▶ **BRIEF**
Could you report every line of the listing below that holds the word "resolution"?

▶ **AVAILABLE DATA**
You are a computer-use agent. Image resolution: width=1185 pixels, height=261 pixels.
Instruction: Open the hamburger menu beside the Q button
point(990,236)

==

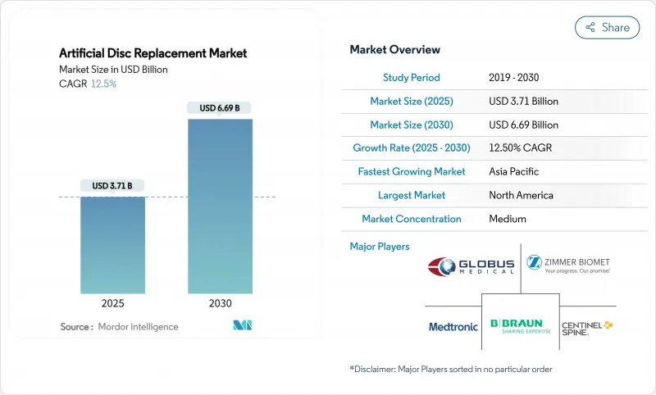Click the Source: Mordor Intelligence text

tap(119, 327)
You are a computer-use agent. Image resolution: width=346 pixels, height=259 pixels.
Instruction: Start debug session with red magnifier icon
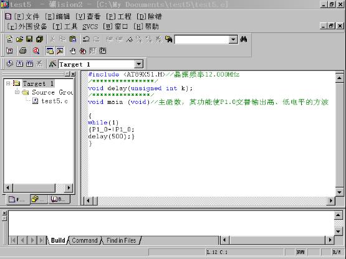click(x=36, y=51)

▶ **ANSWER AREA**
You are a computer-use agent. Image resolution: width=1185 pixels, height=261 pixels.
You are a computer-use agent. Image resolution: width=346 pixels, height=259 pixels.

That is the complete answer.